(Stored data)
::::
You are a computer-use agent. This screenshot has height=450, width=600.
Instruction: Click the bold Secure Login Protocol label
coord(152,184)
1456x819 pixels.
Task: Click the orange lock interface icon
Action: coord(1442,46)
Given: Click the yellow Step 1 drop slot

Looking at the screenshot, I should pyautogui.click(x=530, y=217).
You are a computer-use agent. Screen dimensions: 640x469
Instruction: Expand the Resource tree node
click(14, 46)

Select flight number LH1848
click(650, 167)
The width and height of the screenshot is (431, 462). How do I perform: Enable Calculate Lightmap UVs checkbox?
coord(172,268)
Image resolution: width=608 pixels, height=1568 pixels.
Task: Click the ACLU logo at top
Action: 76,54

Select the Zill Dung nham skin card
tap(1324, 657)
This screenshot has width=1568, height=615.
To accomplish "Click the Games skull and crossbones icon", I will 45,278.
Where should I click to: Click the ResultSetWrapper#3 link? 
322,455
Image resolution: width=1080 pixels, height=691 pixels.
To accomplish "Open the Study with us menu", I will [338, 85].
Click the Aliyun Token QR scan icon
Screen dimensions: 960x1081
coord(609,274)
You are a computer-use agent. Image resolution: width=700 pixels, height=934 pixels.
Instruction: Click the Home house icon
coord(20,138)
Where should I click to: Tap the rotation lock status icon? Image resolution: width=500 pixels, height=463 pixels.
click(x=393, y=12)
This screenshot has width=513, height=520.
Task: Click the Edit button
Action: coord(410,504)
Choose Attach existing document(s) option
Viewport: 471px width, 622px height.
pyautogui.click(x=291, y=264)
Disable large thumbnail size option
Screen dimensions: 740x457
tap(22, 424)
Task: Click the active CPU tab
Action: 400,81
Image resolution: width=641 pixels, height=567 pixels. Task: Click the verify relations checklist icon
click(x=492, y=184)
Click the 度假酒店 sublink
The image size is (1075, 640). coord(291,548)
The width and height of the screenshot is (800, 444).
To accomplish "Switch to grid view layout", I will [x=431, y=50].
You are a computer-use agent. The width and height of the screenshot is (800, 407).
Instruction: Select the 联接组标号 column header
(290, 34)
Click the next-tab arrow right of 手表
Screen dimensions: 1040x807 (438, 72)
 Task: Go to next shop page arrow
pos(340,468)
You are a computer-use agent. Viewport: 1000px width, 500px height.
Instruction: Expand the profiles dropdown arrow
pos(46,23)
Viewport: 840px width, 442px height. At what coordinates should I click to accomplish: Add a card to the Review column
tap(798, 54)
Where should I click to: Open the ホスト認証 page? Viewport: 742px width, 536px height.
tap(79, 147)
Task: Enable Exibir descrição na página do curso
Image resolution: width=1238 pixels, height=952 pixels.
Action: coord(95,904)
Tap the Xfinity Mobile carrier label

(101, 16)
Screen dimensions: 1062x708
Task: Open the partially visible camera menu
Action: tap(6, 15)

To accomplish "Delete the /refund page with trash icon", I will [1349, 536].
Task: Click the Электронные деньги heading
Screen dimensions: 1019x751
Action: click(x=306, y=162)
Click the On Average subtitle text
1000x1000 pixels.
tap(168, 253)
::::
PROBLEM TO SOLVE
Give every entry once more, exactly as it reads.

RESPONSE TO THIS TASK
You are a computer-use agent. This screenshot has height=450, width=600.
Instruction: Click the bold Secure Login Protocol label
coord(152,184)
1456x819 pixels.
Task: Click the orange lock interface icon
Action: coord(1442,46)
Given: Click the yellow Step 1 drop slot

Looking at the screenshot, I should pyautogui.click(x=530, y=217).
You are a computer-use agent. Screen dimensions: 640x469
Instruction: Expand the Resource tree node
click(14, 46)

Select flight number LH1848
click(650, 167)
The width and height of the screenshot is (431, 462). How do I perform: Enable Calculate Lightmap UVs checkbox?
coord(172,268)
Image resolution: width=608 pixels, height=1568 pixels.
Task: Click the ACLU logo at top
Action: 76,54

Select the Zill Dung nham skin card
tap(1324, 657)
This screenshot has width=1568, height=615.
To accomplish "Click the Games skull and crossbones icon", I will 45,278.
Where should I click to: Click the ResultSetWrapper#3 link? 
322,455
Image resolution: width=1080 pixels, height=691 pixels.
To accomplish "Open the Study with us menu", I will [338, 85].
Click the Aliyun Token QR scan icon
Screen dimensions: 960x1081
coord(609,274)
You are a computer-use agent. Image resolution: width=700 pixels, height=934 pixels.
Instruction: Click the Home house icon
coord(20,138)
Where should I click to: Tap the rotation lock status icon? Image resolution: width=500 pixels, height=463 pixels.
click(x=393, y=12)
This screenshot has width=513, height=520.
Task: Click the Edit button
Action: coord(410,504)
Choose Attach existing document(s) option
Viewport: 471px width, 622px height.
pyautogui.click(x=291, y=264)
Disable large thumbnail size option
Screen dimensions: 740x457
tap(22, 424)
Task: Click the active CPU tab
Action: 400,81
Image resolution: width=641 pixels, height=567 pixels. Task: Click the verify relations checklist icon
click(x=492, y=184)
Click the 度假酒店 sublink
The image size is (1075, 640). coord(291,548)
The width and height of the screenshot is (800, 444).
To accomplish "Switch to grid view layout", I will [x=431, y=50].
You are a computer-use agent. The width and height of the screenshot is (800, 407).
Instruction: Select the 联接组标号 column header
(290, 34)
Click the next-tab arrow right of 手表
Screen dimensions: 1040x807 (438, 72)
 Task: Go to next shop page arrow
pos(340,468)
You are a computer-use agent. Viewport: 1000px width, 500px height.
Instruction: Expand the profiles dropdown arrow
pos(46,23)
Viewport: 840px width, 442px height. At what coordinates should I click to accomplish: Add a card to the Review column
tap(798, 54)
Where should I click to: Open the ホスト認証 page? Viewport: 742px width, 536px height.
tap(79, 147)
Task: Enable Exibir descrição na página do curso
Image resolution: width=1238 pixels, height=952 pixels.
Action: coord(95,904)
Tap the Xfinity Mobile carrier label

(101, 16)
Screen dimensions: 1062x708
Task: Open the partially visible camera menu
Action: tap(6, 15)

To accomplish "Delete the /refund page with trash icon", I will [1349, 536].
Task: Click the Электронные деньги heading
Screen dimensions: 1019x751
Action: click(x=306, y=162)
Click the On Average subtitle text
1000x1000 pixels.
tap(168, 253)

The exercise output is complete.